[Problem] Repeat the entries word for word. Leave nothing out.

[Records]
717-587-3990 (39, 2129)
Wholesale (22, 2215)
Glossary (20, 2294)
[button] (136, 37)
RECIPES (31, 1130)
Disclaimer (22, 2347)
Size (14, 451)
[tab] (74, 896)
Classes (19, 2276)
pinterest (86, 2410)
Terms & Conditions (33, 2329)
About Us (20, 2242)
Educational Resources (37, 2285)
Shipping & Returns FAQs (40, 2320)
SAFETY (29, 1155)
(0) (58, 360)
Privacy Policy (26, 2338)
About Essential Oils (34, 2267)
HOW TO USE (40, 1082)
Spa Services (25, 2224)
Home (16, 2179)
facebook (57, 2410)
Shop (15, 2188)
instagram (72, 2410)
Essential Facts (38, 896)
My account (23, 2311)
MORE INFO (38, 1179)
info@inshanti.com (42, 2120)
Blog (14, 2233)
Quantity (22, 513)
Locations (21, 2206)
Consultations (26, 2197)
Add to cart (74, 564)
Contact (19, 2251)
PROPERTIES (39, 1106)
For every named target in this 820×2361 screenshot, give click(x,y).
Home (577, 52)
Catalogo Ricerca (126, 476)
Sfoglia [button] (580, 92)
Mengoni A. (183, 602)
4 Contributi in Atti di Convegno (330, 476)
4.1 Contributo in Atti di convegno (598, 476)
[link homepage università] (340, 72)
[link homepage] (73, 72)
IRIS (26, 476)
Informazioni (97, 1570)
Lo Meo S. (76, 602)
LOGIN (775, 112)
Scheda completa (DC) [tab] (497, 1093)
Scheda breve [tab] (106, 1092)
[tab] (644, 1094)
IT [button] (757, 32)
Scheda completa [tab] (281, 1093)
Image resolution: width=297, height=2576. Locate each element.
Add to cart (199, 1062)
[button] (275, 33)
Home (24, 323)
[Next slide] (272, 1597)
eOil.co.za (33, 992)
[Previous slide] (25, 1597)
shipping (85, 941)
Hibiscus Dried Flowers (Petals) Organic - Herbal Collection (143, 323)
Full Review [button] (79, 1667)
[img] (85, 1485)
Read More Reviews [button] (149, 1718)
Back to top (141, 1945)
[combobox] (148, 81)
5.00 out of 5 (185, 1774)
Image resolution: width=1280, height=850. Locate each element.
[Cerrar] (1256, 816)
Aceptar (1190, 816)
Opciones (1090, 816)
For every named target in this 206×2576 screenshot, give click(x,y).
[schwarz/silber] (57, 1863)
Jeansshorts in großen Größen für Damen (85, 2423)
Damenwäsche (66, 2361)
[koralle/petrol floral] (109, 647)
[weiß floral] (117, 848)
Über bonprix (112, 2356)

[Your response]
717-587-3990 (39, 2129)
Wholesale (22, 2215)
Glossary (20, 2294)
[button] (136, 37)
RECIPES (31, 1130)
Disclaimer (22, 2347)
Size (14, 451)
[tab] (74, 896)
Classes (19, 2276)
pinterest (86, 2410)
Terms & Conditions (33, 2329)
About Us (20, 2242)
Educational Resources (37, 2285)
Shipping & Returns FAQs (40, 2320)
SAFETY (29, 1155)
(0) (58, 360)
Privacy Policy (26, 2338)
About Essential Oils (34, 2267)
HOW TO USE (40, 1082)
Spa Services (25, 2224)
Home (16, 2179)
facebook (57, 2410)
Shop (15, 2188)
instagram (72, 2410)
Essential Facts (38, 896)
My account (23, 2311)
MORE INFO (38, 1179)
info@inshanti.com (42, 2120)
Blog (14, 2233)
Quantity (22, 513)
Locations (21, 2206)
Consultations (26, 2197)
Add to cart (74, 564)
Contact (19, 2251)
PROPERTIES (39, 1106)
For every named target in this 820×2361 screenshot, give click(x,y).
Home (577, 52)
Catalogo Ricerca (126, 476)
Sfoglia [button] (580, 92)
Mengoni A. (183, 602)
4 Contributi in Atti di Convegno (330, 476)
4.1 Contributo in Atti di convegno (598, 476)
[link homepage università] (340, 72)
[link homepage] (73, 72)
IRIS (26, 476)
Informazioni (97, 1570)
Lo Meo S. (76, 602)
LOGIN (775, 112)
Scheda completa (DC) [tab] (497, 1093)
Scheda breve [tab] (106, 1092)
[tab] (644, 1094)
IT [button] (757, 32)
Scheda completa [tab] (281, 1093)
Image resolution: width=297, height=2576. Locate each element.
Add to cart (199, 1062)
[button] (275, 33)
Home (24, 323)
[Next slide] (272, 1597)
eOil.co.za (33, 992)
[Previous slide] (25, 1597)
shipping (85, 941)
Hibiscus Dried Flowers (Petals) Organic - Herbal Collection (143, 323)
Full Review [button] (79, 1667)
[img] (85, 1485)
Read More Reviews [button] (149, 1718)
Back to top (141, 1945)
[combobox] (148, 81)
5.00 out of 5 (185, 1774)
Image resolution: width=1280, height=850. Locate each element.
[Cerrar] (1256, 816)
Aceptar (1190, 816)
Opciones (1090, 816)
For every named target in this 206×2576 screenshot, give click(x,y).
[schwarz/silber] (57, 1863)
Jeansshorts in großen Größen für Damen (85, 2423)
Damenwäsche (66, 2361)
[koralle/petrol floral] (109, 647)
[weiß floral] (117, 848)
Über bonprix (112, 2356)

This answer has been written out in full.